When you look at it in that manner, it seems rather obvious that "following links to known terrorists to find others in the possible chain of treachery and treason" could involve a tremendous number of plain, ordinary, even patriotic, American citizens. And all without warrants.
Anyone thinking that the government was somehow totally unaware of the "six degrees" concept should be disabused of the notion. Simply read "Knock, Knock, Knocking on Newton's Door" available at http://www.dau.mil/pubs/dam/03_04_2005/war-ma05.pdf (Note: This is an official US Military website.)
There is another aspect of the studies and experiments performed by Dr. Stanley Milgram with which I am certain the President's staff, the CIA, and the military are also familiar. A world-wide controversy began to follow Dr. Milgram when he published, including motion pictures, his findings on a series of experiments on obedience to authority (conducted at Yale University in 1961-1962). The shocking (no pun intended) results were that 65% of his subjects, regular plain everyday people who lived in New Haven, were willing to give apparently harmful electric shocks -- up to 450 volts-- to a begging, crying, protesting victim, simply because an authority figure commanded them to, and despite the fact that the victim had done nothing to deserve such extreme punishment. (The "victim" was an actor who was not actually shocked; this fact was told the subject only at the end of the experiment.) During the experiment itself, the experience was real, powerful, and totally involving for most of the subjects. I've seen the films myself, and while some subjects protested mildly about the pain apparently being doled out, questioning the
authority figure (a scientist in lab coat), the shocks were given over and over, higher and higher voltages.
Almost like torturing prisoners, with authority overriding sanity and personal ethics? As scary as the experiments at a California university which showed plain ol' normal every day students, who were given total control over student "prisoners," became violent, vicious, and almost out of control in less than two weeks? Well, see if you can discover where much of the funding for such experiments has come from over the last five or six decades.
If you'd like to learn more of the background of "Six Degrees of Separation," and what is currently being done to extend studies of this concept, a good starting point is this article
http://www.sciam.com/askexpert_question.cfm?articleID=000D52E0-D89D-1D35-90FB809EC5880000
I found on the Scientific American Website.
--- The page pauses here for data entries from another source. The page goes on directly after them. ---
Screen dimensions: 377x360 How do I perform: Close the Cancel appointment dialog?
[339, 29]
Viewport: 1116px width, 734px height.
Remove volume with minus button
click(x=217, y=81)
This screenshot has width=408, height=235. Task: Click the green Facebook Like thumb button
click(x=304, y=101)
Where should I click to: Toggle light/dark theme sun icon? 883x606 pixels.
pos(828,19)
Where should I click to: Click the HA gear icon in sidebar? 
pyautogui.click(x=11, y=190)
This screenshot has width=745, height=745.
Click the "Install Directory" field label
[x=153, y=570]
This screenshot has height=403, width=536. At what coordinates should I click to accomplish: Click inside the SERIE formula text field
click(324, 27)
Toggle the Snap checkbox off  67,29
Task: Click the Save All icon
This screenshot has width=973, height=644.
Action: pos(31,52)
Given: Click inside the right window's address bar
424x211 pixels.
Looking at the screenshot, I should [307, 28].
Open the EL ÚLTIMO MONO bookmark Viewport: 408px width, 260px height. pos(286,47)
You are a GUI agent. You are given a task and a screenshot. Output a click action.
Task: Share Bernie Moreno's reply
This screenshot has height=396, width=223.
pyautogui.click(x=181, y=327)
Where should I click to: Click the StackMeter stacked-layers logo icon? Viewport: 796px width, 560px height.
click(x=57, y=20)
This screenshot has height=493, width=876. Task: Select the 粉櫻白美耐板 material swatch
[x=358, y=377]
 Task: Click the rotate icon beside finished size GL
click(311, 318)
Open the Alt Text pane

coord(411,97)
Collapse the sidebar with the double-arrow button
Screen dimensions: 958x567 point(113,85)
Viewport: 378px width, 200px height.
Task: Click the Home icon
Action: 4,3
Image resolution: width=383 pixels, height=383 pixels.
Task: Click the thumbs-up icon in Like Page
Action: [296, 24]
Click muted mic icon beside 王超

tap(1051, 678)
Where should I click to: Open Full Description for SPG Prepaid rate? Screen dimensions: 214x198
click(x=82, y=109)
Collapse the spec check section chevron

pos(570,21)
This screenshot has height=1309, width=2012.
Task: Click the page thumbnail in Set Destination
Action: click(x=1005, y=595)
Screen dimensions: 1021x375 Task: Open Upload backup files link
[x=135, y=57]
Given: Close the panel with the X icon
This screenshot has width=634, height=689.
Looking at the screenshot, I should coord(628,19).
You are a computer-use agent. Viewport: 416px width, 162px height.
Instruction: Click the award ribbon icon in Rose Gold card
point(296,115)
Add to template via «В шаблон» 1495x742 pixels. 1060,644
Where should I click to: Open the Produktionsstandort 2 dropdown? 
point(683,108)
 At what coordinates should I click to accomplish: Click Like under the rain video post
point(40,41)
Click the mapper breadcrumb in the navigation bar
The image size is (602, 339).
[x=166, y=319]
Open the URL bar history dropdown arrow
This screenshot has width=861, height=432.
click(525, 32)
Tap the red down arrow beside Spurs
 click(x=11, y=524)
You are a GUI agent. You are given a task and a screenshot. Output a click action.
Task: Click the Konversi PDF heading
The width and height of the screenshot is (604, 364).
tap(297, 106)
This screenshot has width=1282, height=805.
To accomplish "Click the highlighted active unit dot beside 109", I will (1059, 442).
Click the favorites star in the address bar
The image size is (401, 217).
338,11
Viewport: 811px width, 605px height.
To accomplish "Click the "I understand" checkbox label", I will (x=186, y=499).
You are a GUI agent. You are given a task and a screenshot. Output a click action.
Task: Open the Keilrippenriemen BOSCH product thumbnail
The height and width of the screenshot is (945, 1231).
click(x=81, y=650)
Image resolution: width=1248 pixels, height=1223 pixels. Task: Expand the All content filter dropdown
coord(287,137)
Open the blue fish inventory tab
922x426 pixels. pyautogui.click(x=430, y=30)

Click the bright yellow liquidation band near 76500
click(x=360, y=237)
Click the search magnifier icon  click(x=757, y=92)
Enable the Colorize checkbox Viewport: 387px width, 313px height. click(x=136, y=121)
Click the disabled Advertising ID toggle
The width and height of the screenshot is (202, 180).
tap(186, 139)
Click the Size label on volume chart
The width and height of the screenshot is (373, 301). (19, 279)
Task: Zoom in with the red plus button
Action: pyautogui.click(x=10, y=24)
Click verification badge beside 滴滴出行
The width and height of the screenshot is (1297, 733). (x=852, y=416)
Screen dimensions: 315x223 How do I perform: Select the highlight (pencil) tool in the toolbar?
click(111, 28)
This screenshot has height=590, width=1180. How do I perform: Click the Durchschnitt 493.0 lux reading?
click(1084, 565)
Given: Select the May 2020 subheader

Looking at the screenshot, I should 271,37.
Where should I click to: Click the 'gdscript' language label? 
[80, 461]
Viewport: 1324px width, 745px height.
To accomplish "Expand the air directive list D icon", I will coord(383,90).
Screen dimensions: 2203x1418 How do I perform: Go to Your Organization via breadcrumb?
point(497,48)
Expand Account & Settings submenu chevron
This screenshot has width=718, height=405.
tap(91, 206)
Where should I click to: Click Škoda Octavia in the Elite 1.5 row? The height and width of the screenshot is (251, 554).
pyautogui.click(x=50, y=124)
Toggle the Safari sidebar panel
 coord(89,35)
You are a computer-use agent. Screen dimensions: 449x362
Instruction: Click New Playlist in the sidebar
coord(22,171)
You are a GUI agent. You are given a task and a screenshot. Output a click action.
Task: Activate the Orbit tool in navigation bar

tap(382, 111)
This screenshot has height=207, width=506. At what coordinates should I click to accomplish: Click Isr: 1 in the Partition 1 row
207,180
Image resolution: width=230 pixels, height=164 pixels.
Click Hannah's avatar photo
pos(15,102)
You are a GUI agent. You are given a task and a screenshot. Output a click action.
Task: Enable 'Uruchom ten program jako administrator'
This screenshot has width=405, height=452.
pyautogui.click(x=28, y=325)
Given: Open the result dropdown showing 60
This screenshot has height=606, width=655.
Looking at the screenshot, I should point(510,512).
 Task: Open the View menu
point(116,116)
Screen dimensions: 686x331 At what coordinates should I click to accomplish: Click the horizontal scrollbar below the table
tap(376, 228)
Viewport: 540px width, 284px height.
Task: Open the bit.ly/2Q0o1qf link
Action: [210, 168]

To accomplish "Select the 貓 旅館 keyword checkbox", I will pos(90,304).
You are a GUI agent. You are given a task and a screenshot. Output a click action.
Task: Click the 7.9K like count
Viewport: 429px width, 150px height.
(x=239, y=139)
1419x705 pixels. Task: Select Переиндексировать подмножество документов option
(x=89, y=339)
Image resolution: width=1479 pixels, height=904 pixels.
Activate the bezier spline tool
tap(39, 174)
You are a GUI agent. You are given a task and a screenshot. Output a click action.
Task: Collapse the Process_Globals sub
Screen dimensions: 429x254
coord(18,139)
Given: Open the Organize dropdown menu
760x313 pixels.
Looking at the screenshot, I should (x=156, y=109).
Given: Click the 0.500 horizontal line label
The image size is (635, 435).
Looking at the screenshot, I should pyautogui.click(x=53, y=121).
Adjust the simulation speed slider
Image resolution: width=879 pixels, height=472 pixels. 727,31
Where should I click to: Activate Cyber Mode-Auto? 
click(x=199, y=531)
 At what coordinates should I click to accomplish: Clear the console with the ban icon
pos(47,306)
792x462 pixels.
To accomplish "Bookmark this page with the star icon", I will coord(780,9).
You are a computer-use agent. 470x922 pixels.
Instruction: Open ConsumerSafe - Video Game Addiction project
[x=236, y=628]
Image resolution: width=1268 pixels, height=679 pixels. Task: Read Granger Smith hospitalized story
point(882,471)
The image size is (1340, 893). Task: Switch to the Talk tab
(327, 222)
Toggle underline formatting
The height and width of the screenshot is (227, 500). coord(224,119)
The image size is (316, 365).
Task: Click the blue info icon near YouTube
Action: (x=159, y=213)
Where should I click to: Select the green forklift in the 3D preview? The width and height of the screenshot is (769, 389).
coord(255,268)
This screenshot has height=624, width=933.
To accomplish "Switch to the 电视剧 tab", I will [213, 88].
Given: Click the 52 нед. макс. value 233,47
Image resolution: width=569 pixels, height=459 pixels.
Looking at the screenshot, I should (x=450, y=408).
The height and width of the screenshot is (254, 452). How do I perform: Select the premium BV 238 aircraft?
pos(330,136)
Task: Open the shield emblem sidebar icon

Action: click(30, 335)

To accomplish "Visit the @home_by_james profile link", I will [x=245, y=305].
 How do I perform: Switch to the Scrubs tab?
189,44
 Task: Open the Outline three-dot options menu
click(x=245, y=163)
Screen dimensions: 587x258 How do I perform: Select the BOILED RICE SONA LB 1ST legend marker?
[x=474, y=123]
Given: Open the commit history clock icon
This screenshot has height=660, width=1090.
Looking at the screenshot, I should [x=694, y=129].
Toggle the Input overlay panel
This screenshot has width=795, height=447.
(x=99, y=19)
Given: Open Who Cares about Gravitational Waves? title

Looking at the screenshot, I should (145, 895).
For more on Dr. Stanley Milgram go to http://www.stanleymilgram.com
1: In 1967, social psychologist Stanley Milgram set up an experiment of test what he called "the small world phenomenon," the idea that every person in the United States is connected by a chain of six people at most.
2: Psychologists Milgram and Travers set up an experiment where individuals in Boston and Omaha were asked to deliver a letter to a target person in Boston, but via an unconventional route. Messages were to be passed solely through a chain of acquaintances. The people starting the chain were were asked to forward the letter to someone they knew on a first-name basis -- and each was asked to do the same -- in an effort to deliver it through as few intermediaries as possible; the 'starters' were told the target's name, age, and occupation. The chains, on those letters which actually reached the target, had a median number of only six people.
3: More recent work on the "six degrees of separation" theory is being applied to network linking, can be found here: http://www.umass.edu/newsoffice/newsreleases/articles/20618.php You might find it interesting reading.
4: NOW with Bill Moyers. Science & Health.